Smarter
"There is a smarter way to do this...without harming the economy", said President Obama yesterday morning. He's got it right, this time.
The President was commenting on the impending "sequester", the blunt, large and inappropriate cuts to federal government spending scheduled, through legislation, for March 1. It is clear that the self-imposed sequester cuts, which neither political party actually wants, are too much too soon for a fragile economic recovery, and, in any case, are heavily, and wrongly, focused on discretionary, especially defence, expenditures, rather than the long-term deficit culprit - entitlement spending (medicare, medicaid, and social security). So, yes, Mr. Obama, there is a smarter way to do this.
But, that smarter way has been around for some time now. Both the President and Congress have, nonetheless, chosen to ignore it, and to argue endlessly instead. Back in 2010, President Obama ordered a commission to be formed with the goal of proposing measures to achieve long-term fiscal balance. In charge were Mr. Simpson, a former Republican senator from Wyoming, and Mr. Bowles, a chief of staff to President Clinton. This Republican and this Democrat, and their 16-other-members, bi-partisan Commission, produced the 2010 Simpson-Bowles Report, focusing on a combination of federal government expenditure cuts (of both a discretionary and mandatory nature) and reform of the "complicated, costly, anti-growth, anti-competitive, unfair" tax code. The existing federal tax structure in the United States was, they noted, a morass of tax breaks, amassed over decades of attempts at social engineering, and effectively just another form of spending - totalling $1 trillion. Reform must, the report emphasized, both maintain or improve tax progressivity and promote economic growth, producing a more "efficient, effective, and globally competitive" structure. Greater tax revenues, and significant, carefully-targeted expenditure cuts, would, over the coming decade, restore fiscal balance.
This was an excellent blueprint. However, initiated by the President, it was then studiously ignored by the President, who proceeded to advance his own hybrid plan. The Republicans did likewise. Simpson-Bowles 2010 didn't even receive sufficient support to advance to the floor of Congress. Gridlock ensued.

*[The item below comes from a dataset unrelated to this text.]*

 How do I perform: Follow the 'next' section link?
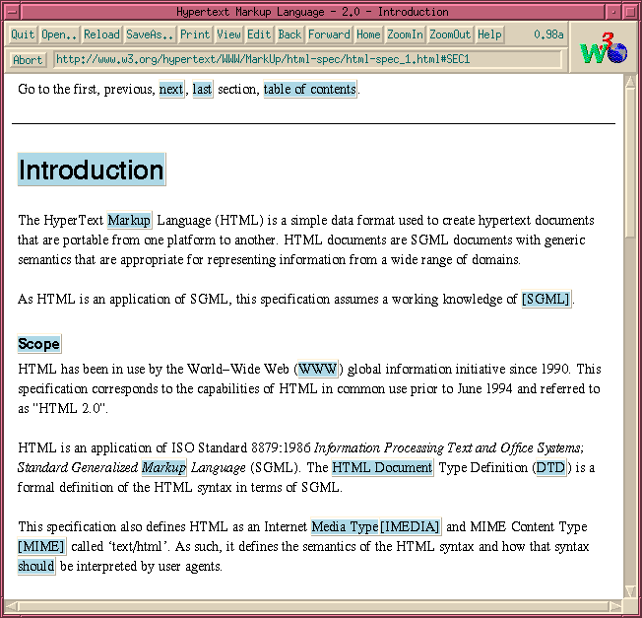(171, 90)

Now, with two more years of trillion-dollar annual deficits, Mr. Obama re-elected, and the sequester looming, Mr Simpson and Mr. Bowles are trying again, except this time they are sterner, and the numbers are bigger. Details of their updated plan will be released in "coming weeks", but the thrust of the new proposals, again on both the revenue and spending sides of the budget, is to extract $2.4 trillion from debt over the next decade, lowering the publicly-held debt/GDP ratio to 70% (compared to 90% if nothing is done) by 2022.
This seems an entirely reasonable, if modest, goal. But the political headwinds in Washington blow ever stronger; Democrats, proposing more tax hikes on the rich, and Republicans, saying more tax revenue is off the table, continue to dig their positions deeper. In the interim, with Congress away this week on a "break", the March 1 sequester cuts look virtually certain. The climate of economic uncertainty, and sluggish growth at best, will persist.